Molecular evolution of Na+ channels in teleost fishes.

Integrative zoology

PubMedID: 21392277

Zakon HH, Jost MC, Zwickl DJ, Lu Y, Hillis DM. Molecular evolution of Na+ channels in teleost fishes. Integr Zool. 2009;4(1):64-74.
Voltage-dependent sodium channels are critical for electrical excitability. Invertebrates possess a single sodium channel gene; two rounds of genome duplication early in vertebrates increased the number to four. Since the teleost-tetrapod split, independent gene duplications in each lineage have further increased the number of sodium channel genes to 10 in tetrapods and 8 in teleosts.
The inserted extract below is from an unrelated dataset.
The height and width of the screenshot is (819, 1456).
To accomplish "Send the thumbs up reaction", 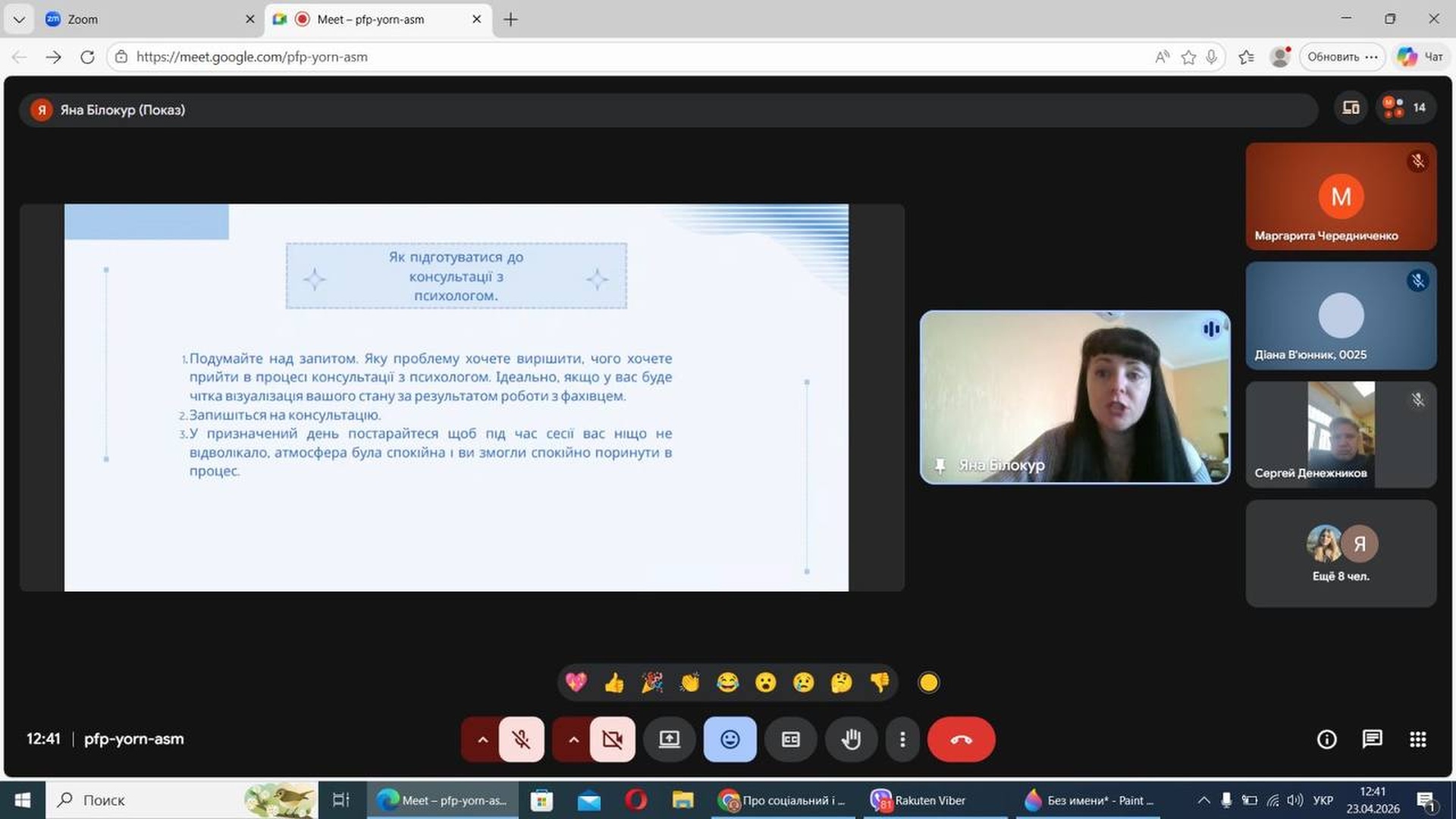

Here we review how the occurrence of multiple sodium channel paralogs has influenced the evolutionary history of three groups of fishes: pufferfish, gymnotiform and mormyriform electric fish. Pufferfish (tetraodontidae) produce a neurotoxin, tetrodotoxin, that binds to and blocks the pore of sodium channels. Pufferfish evolved resistance to their own toxins by amino acid substitutions in the pore of their sodium channels. These substitutions had to occur in parallel across multiple paralogs for organismal resistance to evolve. Gymnotiform and mormyriform fishes independently evolved electric organs to generate electricity for communication and object localization. Two sodium channel genes are expressed in muscle in most fishes. In both groups of weakly electric fishes, one gene lost its expression in muscle and became compartmentalized in the evolutionary novel electric organ, which is a muscle derivative. This gene then evolved at elevated rates, whereas the gene that is still expressed in muscle does not show elevated rates of evolution. In the electric organ-expressing gene, amino acid substitutions occur in parts of the channel involved in determining how long the channel will be open or closed. The enhanced rate of sequence evolution of this gene likely underlies the species-level variations in the electric signal.